I went to a chiropractor for a short time to seek some shoulder relief, but he only wanted to fix my posture, which he and I agreed was poor. He said my slouch put fifty pounds of pressure on my neck, which might explain the shoulder pain. He coaxed my posture into alignment, dropping that fifty pounds of pressure down closer to twenty, he claimed. And my shoulder did indeed hurt less. But the good times didn’t last—soon, I was slouching again because that’s sadly how I carry myself. And the shoulder pain returned. But it wasn’t a total waste: the chiropractor had this technique where he twisted my lower body, sending a cascade of pops up my lower spine.
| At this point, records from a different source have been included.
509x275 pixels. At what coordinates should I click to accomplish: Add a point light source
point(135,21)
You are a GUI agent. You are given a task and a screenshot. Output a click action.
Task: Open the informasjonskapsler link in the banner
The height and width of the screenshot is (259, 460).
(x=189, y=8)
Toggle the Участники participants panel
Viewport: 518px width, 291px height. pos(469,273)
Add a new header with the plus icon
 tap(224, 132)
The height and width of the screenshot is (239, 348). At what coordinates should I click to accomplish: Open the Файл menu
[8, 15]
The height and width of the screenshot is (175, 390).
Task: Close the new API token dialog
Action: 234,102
Every time he did that, I spontaneously said, Nice!
I tried deep tissue massages and asked them to focus on the shoulder. My masseuse bragged that she sometimes applied too much pressure to her clients, but I thought she was nowhere close. Another lady used a massage gun on my shoulder, and holy moly, that did the trick. But then she held the massage gun against my neck for a bit too long, and as it rattled my skull, my brain informed me I was about to die. Now, I save my money and try to squash it every day with a massage gun that my wife bought me.
Snoring
I didn’t learn about my snoring problem until after college. I overheard my former roommate telling my fiancé about how he used to tap on the dorm wall a few times to quiet me down without waking me. After a month, my wife gave up on subtlety and resorted to punching my arm when my snoring woke her.
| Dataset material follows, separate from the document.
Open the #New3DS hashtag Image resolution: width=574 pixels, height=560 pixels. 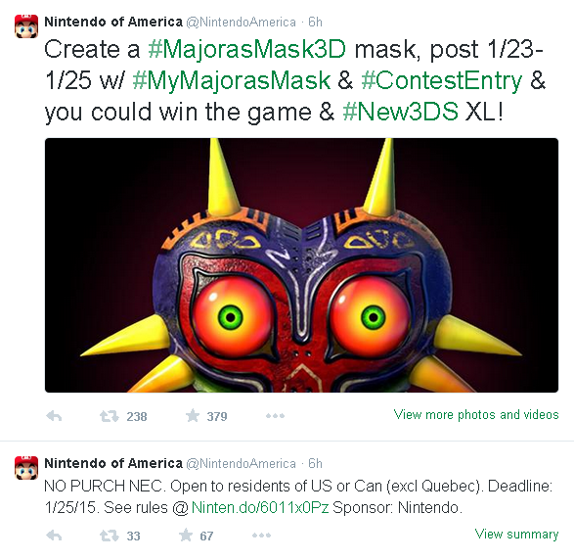click(400, 112)
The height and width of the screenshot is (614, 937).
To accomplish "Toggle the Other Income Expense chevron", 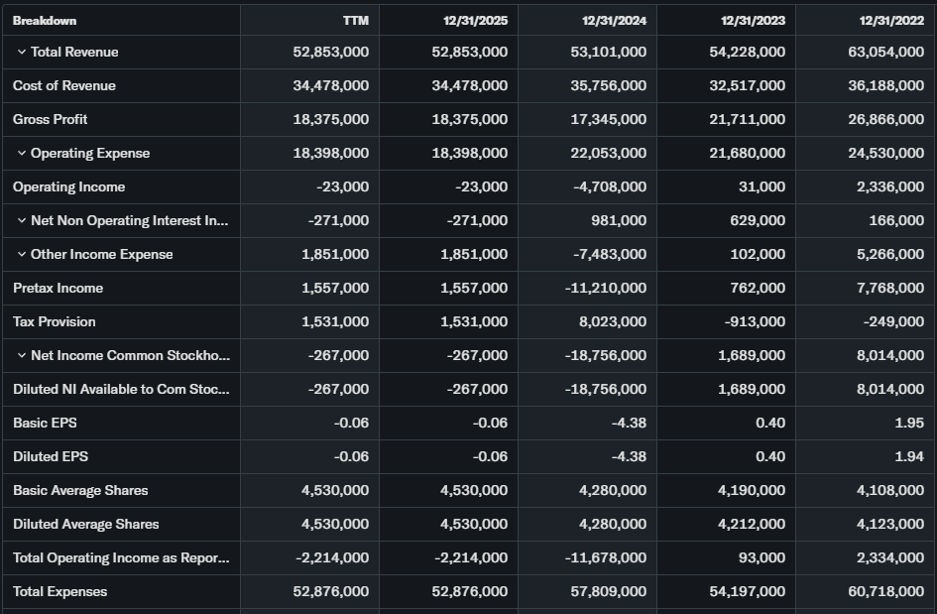I will pos(21,254).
Later, I started waking up to my own snoring and was so, so tired in the morning. I went to a doctor who ran a camera-tipped tube up my nose. It turns out I have a thin throat and a very congested nasal cavity. Common, he said.
He gave me a small widget to tape to my finger during the night to track my heart rate and oxygen levels. It revealed that, on average, my snoring woke me up nine times per hour every night. I told the doctor nine seems like a lot. He told me that’s what he calls “mild.” I asked him if I’d have to get one of those bulky breathing machines to wear at night. He said no, and sold me on a custom-fitted mouthguard instead. It’s a funny contraption that keeps my jaw forward a bit, giving my thin throat some much-needed breathing room. Now I only wake once per hour, max, according to that widget. Also, no more snoring and no more arm punches. I feel like I should tell my college roommate.
It seems like God made two of me: one that sleeps and one that watches me sleep. The latter wakes me when something’s wrong or when my cat lays on my neck. It reminds me that bodies are incredible. And I feel so lucky to have this one.